Friedrich became executive director of NSCA in 1982 and began to transform it into a national search and rescue organisation. He built up the company with loans from 27 banks that agreed to lend millions of dollars to NSCA with little more surety than Friedrich's word. McGregor-Lowndes attributes this lack of probity to the halo effect of NSCA and Friedrich himself. In 1988, he was awarded the Medal of the Order of Australia (OAM) "in recognition of service to the community, particularly in the area of industrial safety and search and rescue services".

Following the financial collapse of NSCA in 1989, Friedrich went into hiding. After a nationwide and international manhunt, involving all Australian police forces and Interpol, he was arrested in Perth on 6 April 1989. He was initially charged with one count of obtaining financial advantage by deception. On 1 November, he was charged on a further 91 counts of obtaining property by deception.

In subsequent investigations, it was discovered that Friedrich was not an Australian citizen, did not possess any valid birth certificate, and did not appear on any electoral roll.

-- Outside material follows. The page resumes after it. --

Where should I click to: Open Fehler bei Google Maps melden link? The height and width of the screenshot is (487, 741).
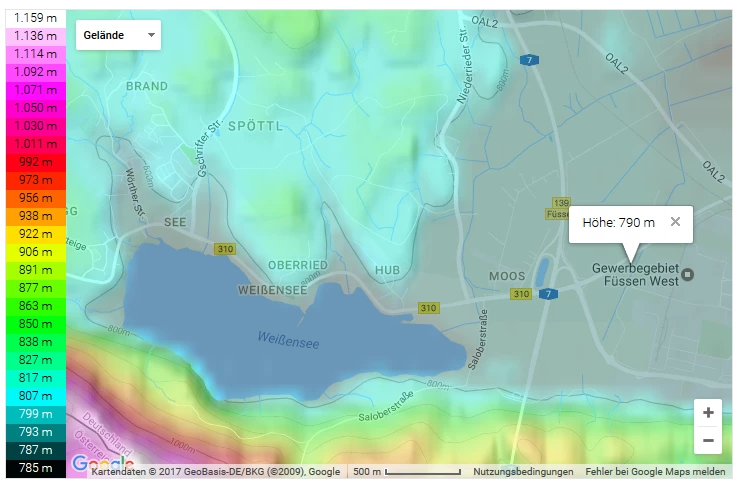[x=655, y=471]
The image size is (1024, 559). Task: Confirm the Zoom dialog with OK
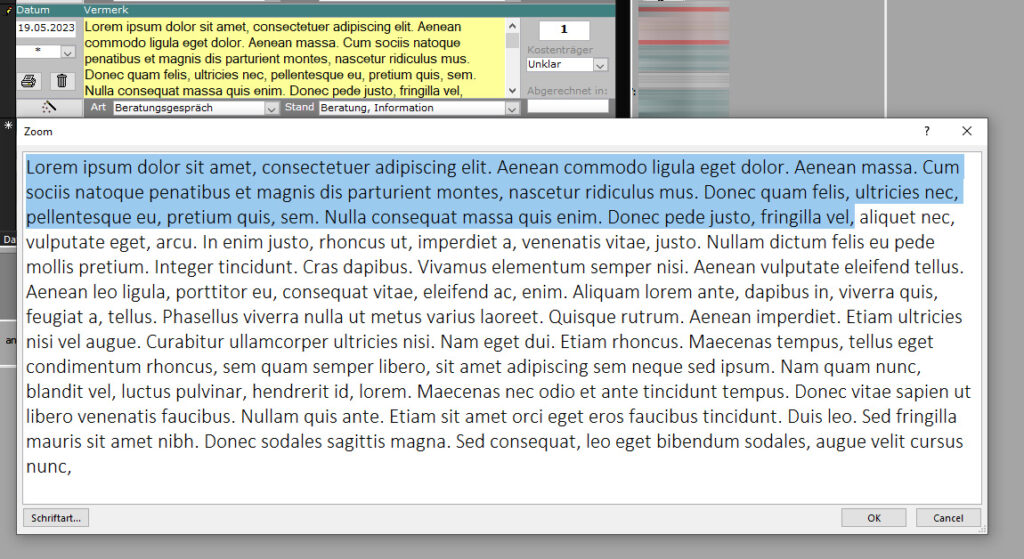873,518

This caused considerable embarrassment to the Department of Defence, which had given him a security clearance and almost unlimited access to Royal Australian Air Force bases.

The Friedrichs lived with Shirley's brother in Sydney until the start of the trial. On 23 July 1991, Friedrich appeared in court for fraud involving $297 million.

==Death==
On 27 July 1991, Friedrich was found dead in a muddy field on his farm near Sale, Victoria, with a single gunshot wound to the head. His death was ruled to be suicide.

==Autobiography==
Friedrich was writing an autobiography with the assistance of Richard Flanagan at the time of his death. It was published posthumously. In it, he claimed to have been born in South Australia in 1945 to German parents, attended boarding school in West Germany and studied engineering at the Technische Hochschule. Friedrich also claimed that, while working for an American construction company, he was recruited by the Central Intelligence Agency and, under the codename "Iago", worked in Laos, Vietnam, Egypt, New Zealand and West Germany against far left-wing extremists before returning to Australia in 1975. Simon Caterson, writing in The Australian, described it as "one of the least reliable but most fascinating memoirs in the annals of Australian publishing". A subsequent 2017 essay by Caterson likening Friedrich to Jeff Tracy is titled "John Friedrich: Australia's Most Altruistic Fraudster".